═══ RECORDS PROVIDED

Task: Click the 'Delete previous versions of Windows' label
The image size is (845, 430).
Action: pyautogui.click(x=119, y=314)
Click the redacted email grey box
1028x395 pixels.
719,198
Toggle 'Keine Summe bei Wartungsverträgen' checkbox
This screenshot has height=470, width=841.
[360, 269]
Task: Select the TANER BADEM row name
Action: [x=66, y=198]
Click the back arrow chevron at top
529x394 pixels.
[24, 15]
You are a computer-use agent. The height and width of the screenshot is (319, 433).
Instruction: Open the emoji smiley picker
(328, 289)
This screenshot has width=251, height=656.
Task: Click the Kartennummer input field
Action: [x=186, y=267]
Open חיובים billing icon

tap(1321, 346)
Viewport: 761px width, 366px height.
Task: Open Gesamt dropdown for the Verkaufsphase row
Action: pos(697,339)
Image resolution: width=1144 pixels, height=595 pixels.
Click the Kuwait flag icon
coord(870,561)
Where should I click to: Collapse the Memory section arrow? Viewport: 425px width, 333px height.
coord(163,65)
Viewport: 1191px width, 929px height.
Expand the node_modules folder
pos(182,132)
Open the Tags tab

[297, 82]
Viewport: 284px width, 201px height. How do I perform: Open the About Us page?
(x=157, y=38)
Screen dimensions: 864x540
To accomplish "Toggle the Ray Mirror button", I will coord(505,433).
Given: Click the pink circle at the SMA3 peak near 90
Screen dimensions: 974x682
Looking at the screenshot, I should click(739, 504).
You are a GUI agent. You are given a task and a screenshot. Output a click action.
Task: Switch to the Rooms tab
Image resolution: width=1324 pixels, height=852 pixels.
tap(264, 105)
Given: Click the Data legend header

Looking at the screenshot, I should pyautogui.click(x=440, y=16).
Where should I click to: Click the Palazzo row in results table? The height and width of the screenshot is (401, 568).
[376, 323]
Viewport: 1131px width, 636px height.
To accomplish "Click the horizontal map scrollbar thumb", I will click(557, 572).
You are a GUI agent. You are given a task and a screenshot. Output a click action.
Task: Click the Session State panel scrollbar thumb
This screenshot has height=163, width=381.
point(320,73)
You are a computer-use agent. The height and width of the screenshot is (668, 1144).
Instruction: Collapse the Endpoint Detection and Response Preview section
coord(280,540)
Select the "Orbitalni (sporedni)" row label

══════

TASK DIRECTIONS :: Could you arrange every line of the material above as a numbered list, leaving out the blank lines?

WRITTEN RESPONSE ::
1. Task: Click the 'Delete previous versions of Windows' label
2. The image size is (845, 430).
3. Action: pyautogui.click(x=119, y=314)
4. Click the redacted email grey box
5. 1028x395 pixels.
6. 719,198
7. Toggle 'Keine Summe bei Wartungsverträgen' checkbox
8. This screenshot has height=470, width=841.
9. [360, 269]
10. Task: Select the TANER BADEM row name
11. Action: [x=66, y=198]
12. Click the back arrow chevron at top
13. 529x394 pixels.
14. [24, 15]
15. You are a computer-use agent. The height and width of the screenshot is (319, 433).
16. Instruction: Open the emoji smiley picker
17. (328, 289)
18. This screenshot has width=251, height=656.
19. Task: Click the Kartennummer input field
20. Action: [x=186, y=267]
21. Open חיובים billing icon
22. tap(1321, 346)
23. Viewport: 761px width, 366px height.
24. Task: Open Gesamt dropdown for the Verkaufsphase row
25. Action: pos(697,339)
26. Image resolution: width=1144 pixels, height=595 pixels.
27. Click the Kuwait flag icon
28. coord(870,561)
29. Where should I click to: Collapse the Memory section arrow? Viewport: 425px width, 333px height.
30. coord(163,65)
31. Viewport: 1191px width, 929px height.
32. Expand the node_modules folder
33. pos(182,132)
34. Open the Tags tab
35. [297, 82]
36. Viewport: 284px width, 201px height. How do I perform: Open the About Us page?
37. (x=157, y=38)
38. Screen dimensions: 864x540
39. To accomplish "Toggle the Ray Mirror button", I will coord(505,433).
40. Given: Click the pink circle at the SMA3 peak near 90
41. Screen dimensions: 974x682
42. Looking at the screenshot, I should click(739, 504).
43. You are a GUI agent. You are given a task and a screenshot. Output a click action.
44. Task: Switch to the Rooms tab
45. Image resolution: width=1324 pixels, height=852 pixels.
46. tap(264, 105)
47. Given: Click the Data legend header
48. Looking at the screenshot, I should pyautogui.click(x=440, y=16).
49. Where should I click to: Click the Palazzo row in results table? The height and width of the screenshot is (401, 568).
50. [376, 323]
51. Viewport: 1131px width, 636px height.
52. To accomplish "Click the horizontal map scrollbar thumb", I will click(557, 572).
53. You are a GUI agent. You are given a task and a screenshot. Output a click action.
54. Task: Click the Session State panel scrollbar thumb
55. This screenshot has height=163, width=381.
56. point(320,73)
57. You are a computer-use agent. The height and width of the screenshot is (668, 1144).
58. Instruction: Collapse the Endpoint Detection and Response Preview section
59. coord(280,540)
60. Select the "Orbitalni (sporedni)" row label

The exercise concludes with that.